Los lectores que cumplieron el servicio militar obligatorio durante la Oprobiosa recordarán que la carta de guisotes cuarteleros evitaba toda alusión a la nefanda Rusia, auténtica cueva del Maligno para el régimen. Así, a la ensaladilla rusa la denominaban «nacional» y a los filetes rusos, «imperiales». Por cierto, en Rusia no llaman a la ensaladilla «rusa», sino ensalada Olivier, por el cocinero francés que en el siglo XIX popularizó en el lujoso restaurante Hermitage de Moscú una ensalada con base de patatas cocidas a las que añadía ingredientes caros como faisán, caviar, trufa y langosta, todo bien troceado y aliñado con mahonesa (la revolución bolchevique los sustituyó por otros al alcance de todos los bolsillos, como los huevos). La sovietofobia franquista motivó también que recalificaran como suiza a la montaña rusa y asiático a cierto «café ruso» que llevaba coñac y canela molida.
Piruetas de la Historia, el infierno desatado por la guerra de Ucrania está convalidando la tesis franquista de que, en efecto, Satanás reside en el Kremlin, aunque ya no se llame Lenin, Stalin, Jrushchov ni Breznev, sino Putin, y reeditando en las democracias occidentales una rusofobia tan absurda y ridícula como aquella de rebautizar a la ensaladilla.
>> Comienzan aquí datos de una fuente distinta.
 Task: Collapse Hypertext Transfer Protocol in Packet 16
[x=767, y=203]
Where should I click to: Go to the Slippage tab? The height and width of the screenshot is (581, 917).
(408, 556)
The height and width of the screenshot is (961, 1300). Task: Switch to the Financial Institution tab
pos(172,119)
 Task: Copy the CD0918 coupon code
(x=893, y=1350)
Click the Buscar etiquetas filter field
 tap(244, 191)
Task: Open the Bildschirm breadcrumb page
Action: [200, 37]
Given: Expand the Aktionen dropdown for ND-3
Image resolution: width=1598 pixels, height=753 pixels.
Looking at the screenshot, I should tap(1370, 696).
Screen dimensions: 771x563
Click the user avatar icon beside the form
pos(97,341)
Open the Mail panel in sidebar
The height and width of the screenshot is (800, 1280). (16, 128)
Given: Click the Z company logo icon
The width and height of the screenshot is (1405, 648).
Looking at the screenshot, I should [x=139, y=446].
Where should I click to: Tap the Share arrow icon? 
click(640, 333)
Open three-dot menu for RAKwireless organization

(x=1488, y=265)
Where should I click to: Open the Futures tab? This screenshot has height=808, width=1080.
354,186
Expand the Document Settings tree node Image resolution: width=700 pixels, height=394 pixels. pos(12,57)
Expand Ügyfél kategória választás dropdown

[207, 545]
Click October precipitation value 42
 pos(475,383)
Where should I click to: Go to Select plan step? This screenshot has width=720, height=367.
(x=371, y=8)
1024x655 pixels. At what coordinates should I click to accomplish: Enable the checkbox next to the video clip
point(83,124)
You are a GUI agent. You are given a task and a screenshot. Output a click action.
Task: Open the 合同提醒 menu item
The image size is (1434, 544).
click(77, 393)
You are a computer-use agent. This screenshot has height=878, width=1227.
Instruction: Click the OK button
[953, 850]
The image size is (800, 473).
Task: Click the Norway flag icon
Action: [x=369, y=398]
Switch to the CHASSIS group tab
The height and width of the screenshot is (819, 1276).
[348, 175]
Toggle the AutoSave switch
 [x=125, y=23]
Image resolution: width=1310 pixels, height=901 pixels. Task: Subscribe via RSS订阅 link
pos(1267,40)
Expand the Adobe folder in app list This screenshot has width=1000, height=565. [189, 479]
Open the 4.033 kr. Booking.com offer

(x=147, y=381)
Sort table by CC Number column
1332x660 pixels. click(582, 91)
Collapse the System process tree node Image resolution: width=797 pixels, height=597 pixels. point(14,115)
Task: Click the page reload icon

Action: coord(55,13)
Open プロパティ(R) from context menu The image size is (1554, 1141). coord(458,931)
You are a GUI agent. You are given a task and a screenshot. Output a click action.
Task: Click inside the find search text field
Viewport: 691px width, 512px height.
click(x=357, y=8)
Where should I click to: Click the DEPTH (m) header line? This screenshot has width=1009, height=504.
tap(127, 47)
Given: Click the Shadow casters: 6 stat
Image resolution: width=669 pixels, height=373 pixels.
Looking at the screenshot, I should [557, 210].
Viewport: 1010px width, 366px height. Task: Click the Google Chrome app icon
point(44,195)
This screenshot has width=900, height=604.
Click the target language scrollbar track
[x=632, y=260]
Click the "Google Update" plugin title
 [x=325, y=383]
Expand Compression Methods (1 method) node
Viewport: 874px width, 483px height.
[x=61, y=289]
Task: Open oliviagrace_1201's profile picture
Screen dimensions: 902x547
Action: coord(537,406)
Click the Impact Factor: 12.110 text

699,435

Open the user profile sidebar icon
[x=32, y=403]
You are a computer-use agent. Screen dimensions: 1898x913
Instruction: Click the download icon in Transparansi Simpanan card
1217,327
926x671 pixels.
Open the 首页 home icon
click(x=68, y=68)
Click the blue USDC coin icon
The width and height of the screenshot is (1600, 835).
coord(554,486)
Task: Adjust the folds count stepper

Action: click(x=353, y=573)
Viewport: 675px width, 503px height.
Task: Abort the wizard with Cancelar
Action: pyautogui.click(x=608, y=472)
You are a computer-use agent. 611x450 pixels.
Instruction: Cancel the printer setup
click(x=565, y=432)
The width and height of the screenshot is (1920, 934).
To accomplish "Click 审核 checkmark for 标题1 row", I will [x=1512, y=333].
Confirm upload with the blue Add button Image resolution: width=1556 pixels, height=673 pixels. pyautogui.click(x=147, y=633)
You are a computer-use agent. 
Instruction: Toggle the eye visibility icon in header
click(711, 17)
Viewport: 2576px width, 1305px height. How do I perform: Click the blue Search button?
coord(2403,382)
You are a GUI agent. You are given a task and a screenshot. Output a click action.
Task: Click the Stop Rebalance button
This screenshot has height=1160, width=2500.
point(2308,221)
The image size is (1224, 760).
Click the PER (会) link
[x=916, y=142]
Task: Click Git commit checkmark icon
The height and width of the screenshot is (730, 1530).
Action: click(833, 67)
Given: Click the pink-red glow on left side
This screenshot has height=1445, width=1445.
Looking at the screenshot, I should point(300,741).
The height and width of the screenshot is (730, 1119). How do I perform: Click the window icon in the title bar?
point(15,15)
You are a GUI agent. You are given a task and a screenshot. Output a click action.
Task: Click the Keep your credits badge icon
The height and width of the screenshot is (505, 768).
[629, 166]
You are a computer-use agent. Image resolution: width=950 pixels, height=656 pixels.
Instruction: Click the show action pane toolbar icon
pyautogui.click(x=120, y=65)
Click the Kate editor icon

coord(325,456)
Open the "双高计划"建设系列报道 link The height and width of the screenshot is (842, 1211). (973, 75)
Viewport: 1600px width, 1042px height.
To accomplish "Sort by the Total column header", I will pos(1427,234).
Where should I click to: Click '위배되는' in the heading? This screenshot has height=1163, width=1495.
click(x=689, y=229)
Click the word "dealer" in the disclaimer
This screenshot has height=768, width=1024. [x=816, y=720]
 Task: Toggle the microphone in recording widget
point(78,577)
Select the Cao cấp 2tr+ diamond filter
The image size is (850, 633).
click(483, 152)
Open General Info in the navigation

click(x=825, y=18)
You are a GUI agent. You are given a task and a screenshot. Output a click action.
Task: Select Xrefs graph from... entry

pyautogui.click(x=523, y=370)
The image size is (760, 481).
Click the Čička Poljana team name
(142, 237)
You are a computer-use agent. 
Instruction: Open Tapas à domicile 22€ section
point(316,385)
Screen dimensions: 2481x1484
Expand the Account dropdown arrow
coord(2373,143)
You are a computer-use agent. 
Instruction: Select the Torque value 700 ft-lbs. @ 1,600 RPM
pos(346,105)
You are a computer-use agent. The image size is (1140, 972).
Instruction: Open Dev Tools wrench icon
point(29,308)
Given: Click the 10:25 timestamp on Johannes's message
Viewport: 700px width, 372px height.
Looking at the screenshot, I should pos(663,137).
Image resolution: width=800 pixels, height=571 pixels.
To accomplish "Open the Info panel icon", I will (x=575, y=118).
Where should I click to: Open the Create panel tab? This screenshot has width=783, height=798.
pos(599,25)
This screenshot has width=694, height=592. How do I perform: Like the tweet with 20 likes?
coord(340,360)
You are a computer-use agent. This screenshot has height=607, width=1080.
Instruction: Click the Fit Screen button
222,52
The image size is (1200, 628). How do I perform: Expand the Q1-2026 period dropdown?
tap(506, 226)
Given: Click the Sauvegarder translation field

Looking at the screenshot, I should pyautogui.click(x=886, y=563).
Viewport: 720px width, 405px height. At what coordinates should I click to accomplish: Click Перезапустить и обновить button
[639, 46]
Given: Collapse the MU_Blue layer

En el mundillo de la música clásica, por ejemplo, cada día surge otro veto a grandes artistas rusos por no proclamar públicamente lo malo que es Putin ni condenar su agresión bélica a Ucrania, como si no hacerlo equivaliese a aprobarlo.
La escalada condenatoria es tal que ya no se conforman con despedir o cancelar a estrellas en activo como el director Gergiev, la soprano Netrebko o el pianista Matsuev, a quienes se veneraba hasta ayer y hoy se detesta «por no poner suficiente distancia» con Vladimir Putin. La estúpida fobia antirrusa ha llevado a la Filarmónica de Cardiff a retirar de un concierto, «por inapropiado», la Obertura «1812» de Chaikovski, conmemorativa del fracaso de la invasión napoleónica de Rusia. Solo falta que proscriban también la Séptima Sinfonía «Leningrado» que Shostakóvich compuso durante el terrible asedio nazi de 1941, como el que hoy padecen las ciudades ucranianas.
En el campo de la Literatura, también se está «represaliando» a editoriales y autores rusos de la talla de Dostoievski, y reprobar obras universales de la cultura por ser rusas denota la misma penuria intelectual y simpleza pueril que necesitaron los censores franquistas para desrusificar un filete de carne picada rebozado o una atracción de feria. Eso sí, el gas, ni tocarlo. Con las cosas de comer no se juega, pero con las de calentarse tampoco, aunque sea con «gas ruso». Ya se le encontrará otro calificativo que ponga suficiente distancia con Putin. ¿Gas polinesio, por ejemplo? Más distante, imposible.